-- BEGIN EXTRACTED INFORMATION --

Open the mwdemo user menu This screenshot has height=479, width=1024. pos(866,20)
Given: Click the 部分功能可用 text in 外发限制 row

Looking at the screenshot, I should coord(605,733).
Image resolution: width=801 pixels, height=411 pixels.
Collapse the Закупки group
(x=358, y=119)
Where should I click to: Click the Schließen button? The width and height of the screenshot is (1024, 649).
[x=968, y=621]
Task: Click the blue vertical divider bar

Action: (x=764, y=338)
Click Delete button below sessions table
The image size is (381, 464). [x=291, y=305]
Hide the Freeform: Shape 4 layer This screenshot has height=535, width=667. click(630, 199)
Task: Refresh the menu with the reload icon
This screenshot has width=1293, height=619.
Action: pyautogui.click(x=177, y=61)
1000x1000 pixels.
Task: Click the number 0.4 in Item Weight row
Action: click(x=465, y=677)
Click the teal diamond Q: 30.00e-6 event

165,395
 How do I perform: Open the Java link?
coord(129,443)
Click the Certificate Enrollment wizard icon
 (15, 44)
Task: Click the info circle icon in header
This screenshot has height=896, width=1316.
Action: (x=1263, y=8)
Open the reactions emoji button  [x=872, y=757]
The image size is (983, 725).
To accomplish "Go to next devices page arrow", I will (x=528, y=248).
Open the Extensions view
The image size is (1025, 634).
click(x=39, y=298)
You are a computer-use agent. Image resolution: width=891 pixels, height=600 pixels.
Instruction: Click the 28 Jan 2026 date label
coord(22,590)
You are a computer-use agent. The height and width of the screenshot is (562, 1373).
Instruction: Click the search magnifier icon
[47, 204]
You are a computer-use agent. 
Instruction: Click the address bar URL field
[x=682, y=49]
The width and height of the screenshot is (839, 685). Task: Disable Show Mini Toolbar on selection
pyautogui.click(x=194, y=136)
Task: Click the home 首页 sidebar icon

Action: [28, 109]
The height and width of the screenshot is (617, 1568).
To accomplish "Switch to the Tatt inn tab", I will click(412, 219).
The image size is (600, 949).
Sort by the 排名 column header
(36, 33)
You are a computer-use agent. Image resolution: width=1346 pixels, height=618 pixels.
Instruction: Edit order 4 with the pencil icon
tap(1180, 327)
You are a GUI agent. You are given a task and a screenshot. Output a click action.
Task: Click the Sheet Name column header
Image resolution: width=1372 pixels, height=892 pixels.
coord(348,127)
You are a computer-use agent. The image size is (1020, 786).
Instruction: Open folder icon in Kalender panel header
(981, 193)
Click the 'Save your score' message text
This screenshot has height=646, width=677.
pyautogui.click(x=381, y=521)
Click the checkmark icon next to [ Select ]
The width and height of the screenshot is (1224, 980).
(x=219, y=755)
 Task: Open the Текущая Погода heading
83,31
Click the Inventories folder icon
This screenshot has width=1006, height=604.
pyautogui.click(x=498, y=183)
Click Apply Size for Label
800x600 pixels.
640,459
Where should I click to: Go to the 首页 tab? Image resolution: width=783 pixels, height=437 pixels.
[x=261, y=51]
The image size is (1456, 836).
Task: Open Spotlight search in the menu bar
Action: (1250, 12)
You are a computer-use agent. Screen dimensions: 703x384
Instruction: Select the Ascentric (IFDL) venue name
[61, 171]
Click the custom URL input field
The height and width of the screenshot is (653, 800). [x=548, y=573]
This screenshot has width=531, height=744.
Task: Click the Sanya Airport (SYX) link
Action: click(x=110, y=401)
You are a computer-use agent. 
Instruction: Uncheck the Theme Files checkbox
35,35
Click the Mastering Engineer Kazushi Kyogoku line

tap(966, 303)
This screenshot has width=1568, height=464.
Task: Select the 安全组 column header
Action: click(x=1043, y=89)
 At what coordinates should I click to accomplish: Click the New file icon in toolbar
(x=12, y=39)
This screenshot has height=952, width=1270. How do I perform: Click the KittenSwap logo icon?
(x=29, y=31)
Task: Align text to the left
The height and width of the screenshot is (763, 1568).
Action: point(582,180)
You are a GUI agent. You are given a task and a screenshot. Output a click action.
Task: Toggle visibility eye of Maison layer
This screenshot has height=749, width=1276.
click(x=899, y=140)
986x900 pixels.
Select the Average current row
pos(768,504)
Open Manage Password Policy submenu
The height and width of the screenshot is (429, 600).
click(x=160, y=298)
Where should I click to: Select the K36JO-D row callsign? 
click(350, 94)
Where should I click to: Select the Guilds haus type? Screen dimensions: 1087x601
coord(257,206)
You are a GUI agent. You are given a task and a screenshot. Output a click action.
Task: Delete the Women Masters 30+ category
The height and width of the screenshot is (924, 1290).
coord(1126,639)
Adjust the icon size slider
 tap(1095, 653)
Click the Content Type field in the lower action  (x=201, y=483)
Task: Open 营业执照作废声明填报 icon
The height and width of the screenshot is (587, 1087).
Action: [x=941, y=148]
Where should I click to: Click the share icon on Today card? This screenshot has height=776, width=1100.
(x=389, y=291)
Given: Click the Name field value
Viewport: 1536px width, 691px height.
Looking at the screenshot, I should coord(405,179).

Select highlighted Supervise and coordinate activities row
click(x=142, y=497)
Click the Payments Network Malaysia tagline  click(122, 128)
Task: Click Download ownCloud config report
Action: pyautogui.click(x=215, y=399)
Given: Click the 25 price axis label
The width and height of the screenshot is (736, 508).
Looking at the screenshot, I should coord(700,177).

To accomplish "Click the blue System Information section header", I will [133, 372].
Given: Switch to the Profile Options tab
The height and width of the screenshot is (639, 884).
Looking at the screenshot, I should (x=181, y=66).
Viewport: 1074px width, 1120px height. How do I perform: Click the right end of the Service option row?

-- END EXTRACTED INFORMATION --

**EXERCISE:** Find every line in the records above that contains the string "Delete" and copy each of those lines. The match is case-sensitive.

**SOLVED PROBLEM:**
Click Delete button below sessions table
Task: Delete the Women Masters 30+ category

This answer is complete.